_DIRECTIONS FOR THIS TASK:_ Locate each line of the listing below that contains the string "screenshot" and reproduce those lines in full; the match is case-sensitive.

_GIVEN DATA:_
┄┄┄┄┄┄┄┄┄┄┄┄┄┄┄┄┄┄┄┄

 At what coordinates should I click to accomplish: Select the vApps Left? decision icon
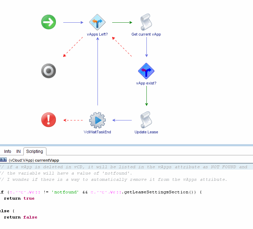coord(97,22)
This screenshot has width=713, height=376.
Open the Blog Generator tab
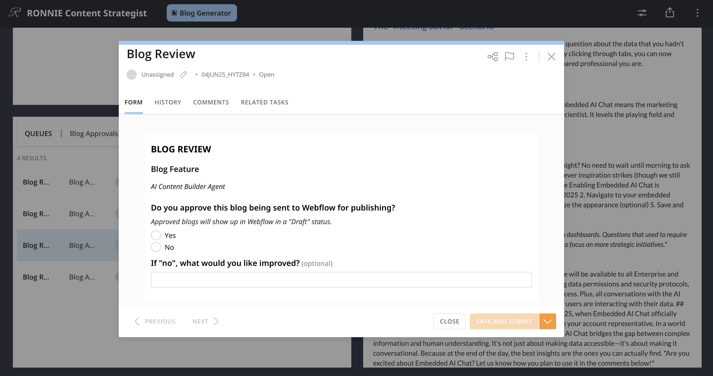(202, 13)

┄┄┄┄┄┄┄┄┄┄┄┄┄┄┄┄┄┄┄┄

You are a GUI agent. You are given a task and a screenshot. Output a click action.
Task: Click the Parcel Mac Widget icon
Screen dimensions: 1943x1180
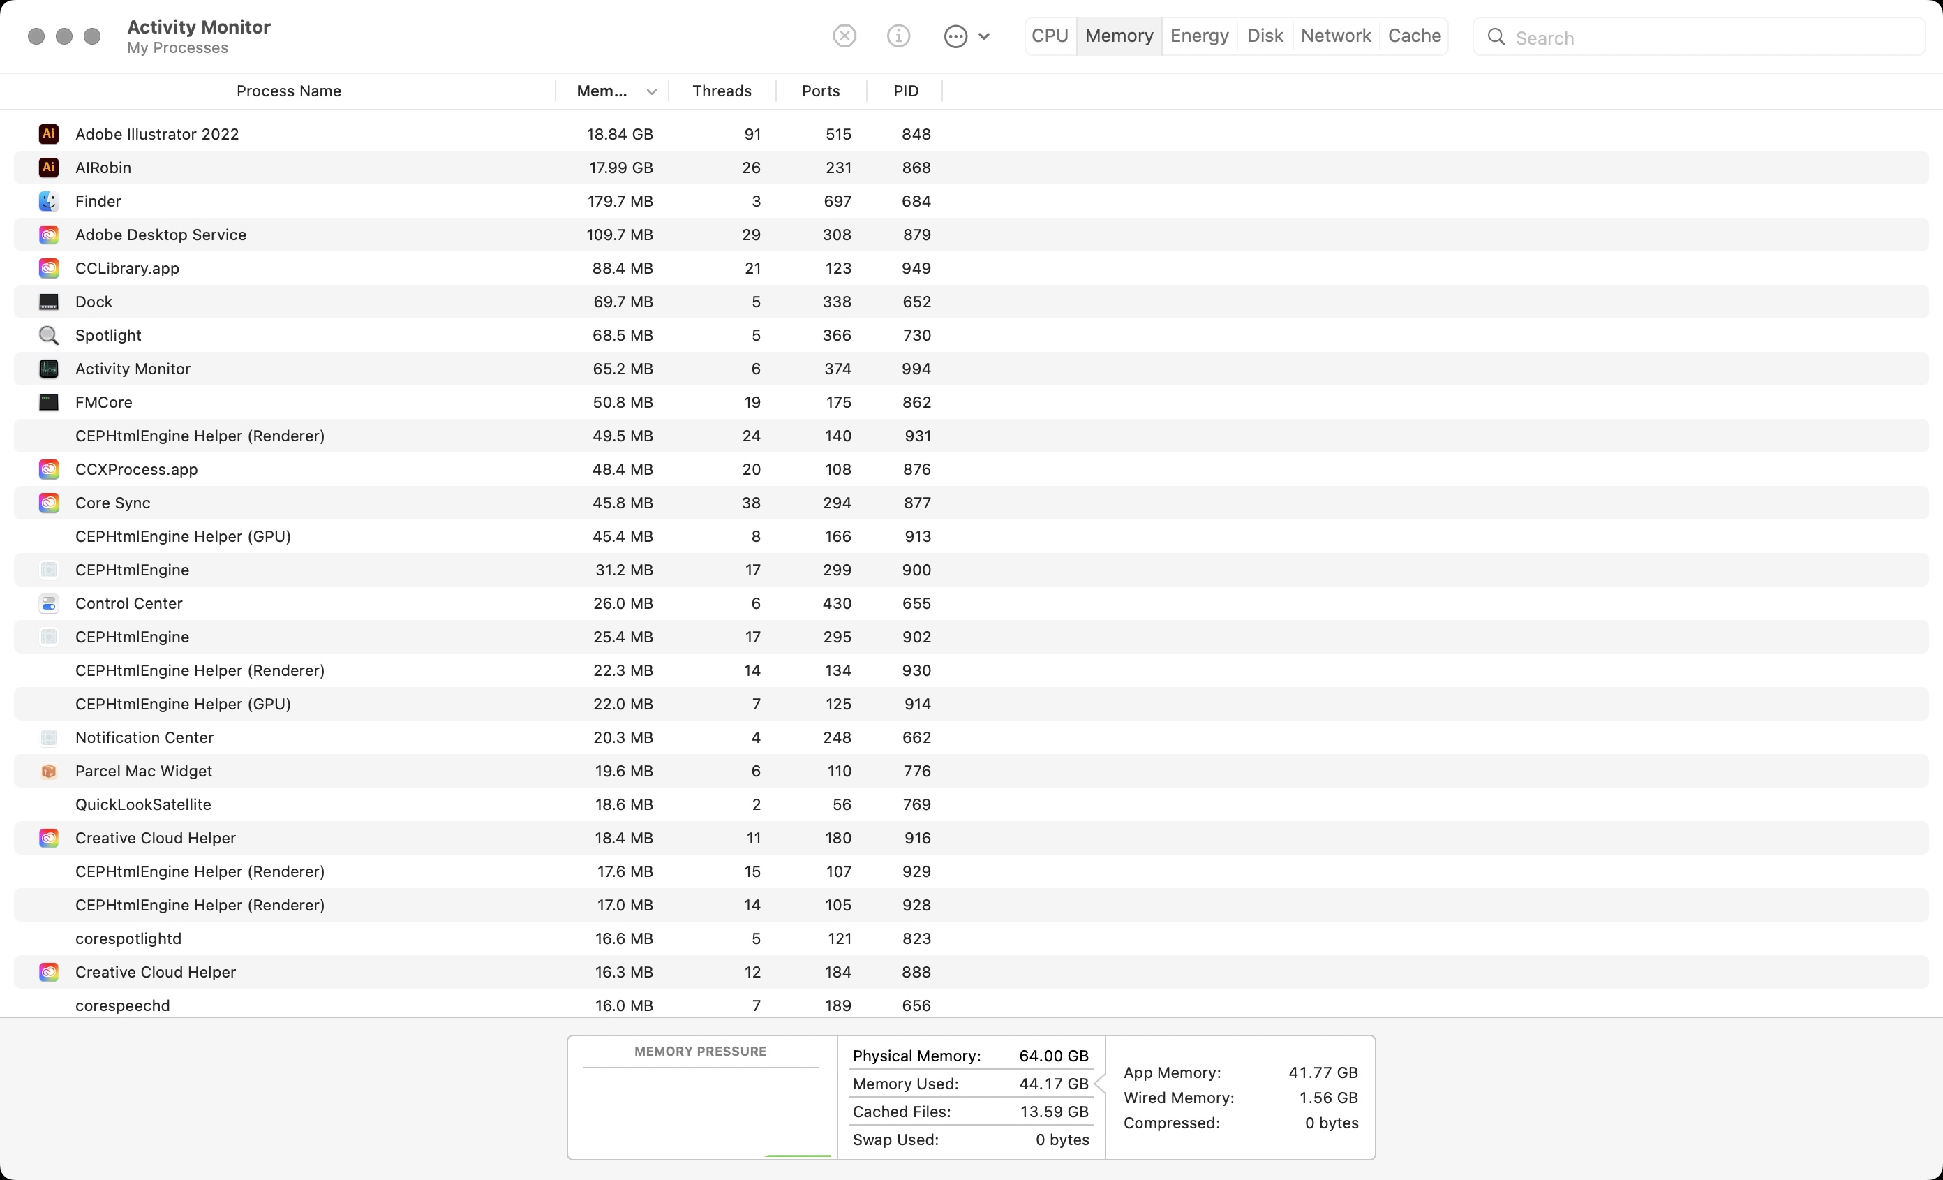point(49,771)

┄┄┄┄┄┄┄┄┄┄┄┄┄┄┄┄┄┄┄┄

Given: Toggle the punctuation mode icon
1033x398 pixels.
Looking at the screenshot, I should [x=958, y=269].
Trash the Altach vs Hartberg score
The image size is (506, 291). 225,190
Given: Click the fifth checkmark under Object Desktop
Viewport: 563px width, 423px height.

┄┄┄┄┄┄┄┄┄┄┄┄┄┄┄┄┄┄┄┄

_OUTPUT FOR THIS EXERCISE:_
This screenshot has width=713, height=376.
You are a GUI agent. You are given a task and a screenshot. Output a click action.
Looking at the screenshot, I should [x=958, y=269].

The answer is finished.